[Dataset entries]
--------------------------------------------------

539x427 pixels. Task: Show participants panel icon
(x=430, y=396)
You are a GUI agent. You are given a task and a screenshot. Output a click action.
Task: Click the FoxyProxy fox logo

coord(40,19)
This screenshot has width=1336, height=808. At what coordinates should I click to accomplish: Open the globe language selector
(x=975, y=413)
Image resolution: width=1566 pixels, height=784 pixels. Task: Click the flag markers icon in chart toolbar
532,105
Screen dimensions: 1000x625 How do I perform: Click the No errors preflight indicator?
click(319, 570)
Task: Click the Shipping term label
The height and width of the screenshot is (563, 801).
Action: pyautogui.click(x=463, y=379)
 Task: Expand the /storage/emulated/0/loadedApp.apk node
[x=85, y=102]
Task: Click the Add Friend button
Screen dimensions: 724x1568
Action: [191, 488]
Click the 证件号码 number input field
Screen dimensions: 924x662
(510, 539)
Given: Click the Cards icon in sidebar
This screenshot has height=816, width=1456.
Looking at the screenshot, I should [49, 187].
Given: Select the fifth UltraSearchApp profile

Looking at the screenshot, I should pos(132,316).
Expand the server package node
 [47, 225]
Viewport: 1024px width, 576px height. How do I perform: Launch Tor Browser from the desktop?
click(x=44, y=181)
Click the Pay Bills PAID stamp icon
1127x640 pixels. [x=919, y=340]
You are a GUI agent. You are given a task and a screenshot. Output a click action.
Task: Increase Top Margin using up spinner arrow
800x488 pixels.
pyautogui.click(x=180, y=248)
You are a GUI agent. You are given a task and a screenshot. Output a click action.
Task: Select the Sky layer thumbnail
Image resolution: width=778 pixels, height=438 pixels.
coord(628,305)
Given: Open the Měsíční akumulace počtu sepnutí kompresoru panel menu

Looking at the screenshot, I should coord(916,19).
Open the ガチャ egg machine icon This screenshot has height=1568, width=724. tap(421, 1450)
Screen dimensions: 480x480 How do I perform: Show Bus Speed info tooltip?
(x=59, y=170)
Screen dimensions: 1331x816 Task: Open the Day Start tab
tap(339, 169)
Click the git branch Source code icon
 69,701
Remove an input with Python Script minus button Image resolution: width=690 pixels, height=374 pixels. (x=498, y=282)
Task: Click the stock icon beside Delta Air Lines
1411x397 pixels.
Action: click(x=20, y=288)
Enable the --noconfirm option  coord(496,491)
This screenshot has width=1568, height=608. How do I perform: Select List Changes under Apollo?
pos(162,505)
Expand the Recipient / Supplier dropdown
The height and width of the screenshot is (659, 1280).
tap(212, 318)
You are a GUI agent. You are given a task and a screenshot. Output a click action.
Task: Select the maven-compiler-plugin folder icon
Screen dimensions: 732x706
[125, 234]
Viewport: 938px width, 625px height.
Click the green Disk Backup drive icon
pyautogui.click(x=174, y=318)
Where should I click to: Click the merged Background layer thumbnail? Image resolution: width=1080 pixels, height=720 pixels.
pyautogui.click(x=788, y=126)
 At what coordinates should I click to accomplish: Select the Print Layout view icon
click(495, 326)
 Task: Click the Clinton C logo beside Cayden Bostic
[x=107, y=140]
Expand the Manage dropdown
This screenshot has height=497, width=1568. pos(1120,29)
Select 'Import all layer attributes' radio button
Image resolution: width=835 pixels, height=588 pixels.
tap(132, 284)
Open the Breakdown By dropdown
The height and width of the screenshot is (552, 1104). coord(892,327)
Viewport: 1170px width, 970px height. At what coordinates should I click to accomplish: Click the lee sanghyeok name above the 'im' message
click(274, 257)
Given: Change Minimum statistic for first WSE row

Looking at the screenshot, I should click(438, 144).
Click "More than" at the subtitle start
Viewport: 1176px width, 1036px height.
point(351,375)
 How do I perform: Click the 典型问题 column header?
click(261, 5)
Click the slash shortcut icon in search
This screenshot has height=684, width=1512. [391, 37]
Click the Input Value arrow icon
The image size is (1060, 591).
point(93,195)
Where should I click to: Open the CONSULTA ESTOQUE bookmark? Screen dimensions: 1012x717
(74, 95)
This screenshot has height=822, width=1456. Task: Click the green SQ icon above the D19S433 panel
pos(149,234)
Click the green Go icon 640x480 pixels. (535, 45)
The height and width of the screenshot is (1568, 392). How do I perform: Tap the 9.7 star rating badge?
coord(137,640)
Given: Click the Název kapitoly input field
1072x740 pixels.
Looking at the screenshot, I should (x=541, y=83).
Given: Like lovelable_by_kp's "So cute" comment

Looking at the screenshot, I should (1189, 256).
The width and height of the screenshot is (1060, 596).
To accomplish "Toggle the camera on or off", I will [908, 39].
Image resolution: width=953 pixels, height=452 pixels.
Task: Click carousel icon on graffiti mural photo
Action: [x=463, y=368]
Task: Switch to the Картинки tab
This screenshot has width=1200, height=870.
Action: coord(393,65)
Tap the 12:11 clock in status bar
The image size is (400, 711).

--------------------------------------------------

WHAT TO DO: Every entry must be set down again exactly as it reads.

RESPONSE TO THIS EXERCISE:
539x427 pixels. Task: Show participants panel icon
(x=430, y=396)
You are a GUI agent. You are given a task and a screenshot. Output a click action.
Task: Click the FoxyProxy fox logo

coord(40,19)
This screenshot has width=1336, height=808. At what coordinates should I click to accomplish: Open the globe language selector
(x=975, y=413)
Image resolution: width=1566 pixels, height=784 pixels. Task: Click the flag markers icon in chart toolbar
532,105
Screen dimensions: 1000x625 How do I perform: Click the No errors preflight indicator?
click(319, 570)
Task: Click the Shipping term label
The height and width of the screenshot is (563, 801).
Action: pyautogui.click(x=463, y=379)
 Task: Expand the /storage/emulated/0/loadedApp.apk node
[x=85, y=102]
Task: Click the Add Friend button
Screen dimensions: 724x1568
Action: [191, 488]
Click the 证件号码 number input field
Screen dimensions: 924x662
(510, 539)
Given: Click the Cards icon in sidebar
This screenshot has height=816, width=1456.
Looking at the screenshot, I should [49, 187].
Given: Select the fifth UltraSearchApp profile

Looking at the screenshot, I should pos(132,316).
Expand the server package node
 [47, 225]
Viewport: 1024px width, 576px height. How do I perform: Launch Tor Browser from the desktop?
click(x=44, y=181)
Click the Pay Bills PAID stamp icon
1127x640 pixels. [x=919, y=340]
You are a GUI agent. You are given a task and a screenshot. Output a click action.
Task: Increase Top Margin using up spinner arrow
800x488 pixels.
pyautogui.click(x=180, y=248)
You are a GUI agent. You are given a task and a screenshot. Output a click action.
Task: Select the Sky layer thumbnail
Image resolution: width=778 pixels, height=438 pixels.
coord(628,305)
Given: Open the Měsíční akumulace počtu sepnutí kompresoru panel menu

Looking at the screenshot, I should coord(916,19).
Open the ガチャ egg machine icon This screenshot has height=1568, width=724. tap(421, 1450)
Screen dimensions: 480x480 How do I perform: Show Bus Speed info tooltip?
(x=59, y=170)
Screen dimensions: 1331x816 Task: Open the Day Start tab
tap(339, 169)
Click the git branch Source code icon
 69,701
Remove an input with Python Script minus button Image resolution: width=690 pixels, height=374 pixels. (x=498, y=282)
Task: Click the stock icon beside Delta Air Lines
1411x397 pixels.
Action: click(x=20, y=288)
Enable the --noconfirm option  coord(496,491)
This screenshot has width=1568, height=608. How do I perform: Select List Changes under Apollo?
pos(162,505)
Expand the Recipient / Supplier dropdown
The height and width of the screenshot is (659, 1280).
tap(212, 318)
You are a GUI agent. You are given a task and a screenshot. Output a click action.
Task: Select the maven-compiler-plugin folder icon
Screen dimensions: 732x706
[125, 234]
Viewport: 938px width, 625px height.
Click the green Disk Backup drive icon
pyautogui.click(x=174, y=318)
Where should I click to: Click the merged Background layer thumbnail? Image resolution: width=1080 pixels, height=720 pixels.
pyautogui.click(x=788, y=126)
 At what coordinates should I click to accomplish: Select the Print Layout view icon
click(495, 326)
 Task: Click the Clinton C logo beside Cayden Bostic
[x=107, y=140]
Expand the Manage dropdown
This screenshot has height=497, width=1568. pos(1120,29)
Select 'Import all layer attributes' radio button
Image resolution: width=835 pixels, height=588 pixels.
tap(132, 284)
Open the Breakdown By dropdown
The height and width of the screenshot is (552, 1104). coord(892,327)
Viewport: 1170px width, 970px height. At what coordinates should I click to accomplish: Click the lee sanghyeok name above the 'im' message
click(274, 257)
Given: Change Minimum statistic for first WSE row

Looking at the screenshot, I should click(438, 144).
Click "More than" at the subtitle start
Viewport: 1176px width, 1036px height.
point(351,375)
 How do I perform: Click the 典型问题 column header?
click(261, 5)
Click the slash shortcut icon in search
This screenshot has height=684, width=1512. [391, 37]
Click the Input Value arrow icon
The image size is (1060, 591).
point(93,195)
Where should I click to: Open the CONSULTA ESTOQUE bookmark? Screen dimensions: 1012x717
(74, 95)
This screenshot has height=822, width=1456. Task: Click the green SQ icon above the D19S433 panel
pos(149,234)
Click the green Go icon 640x480 pixels. (535, 45)
The height and width of the screenshot is (1568, 392). How do I perform: Tap the 9.7 star rating badge?
coord(137,640)
Given: Click the Název kapitoly input field
1072x740 pixels.
Looking at the screenshot, I should (x=541, y=83).
Given: Like lovelable_by_kp's "So cute" comment

Looking at the screenshot, I should (1189, 256).
The width and height of the screenshot is (1060, 596).
To accomplish "Toggle the camera on or off", I will [908, 39].
Image resolution: width=953 pixels, height=452 pixels.
Task: Click carousel icon on graffiti mural photo
Action: [x=463, y=368]
Task: Switch to the Картинки tab
This screenshot has width=1200, height=870.
Action: coord(393,65)
Tap the 12:11 clock in status bar
The image size is (400, 711).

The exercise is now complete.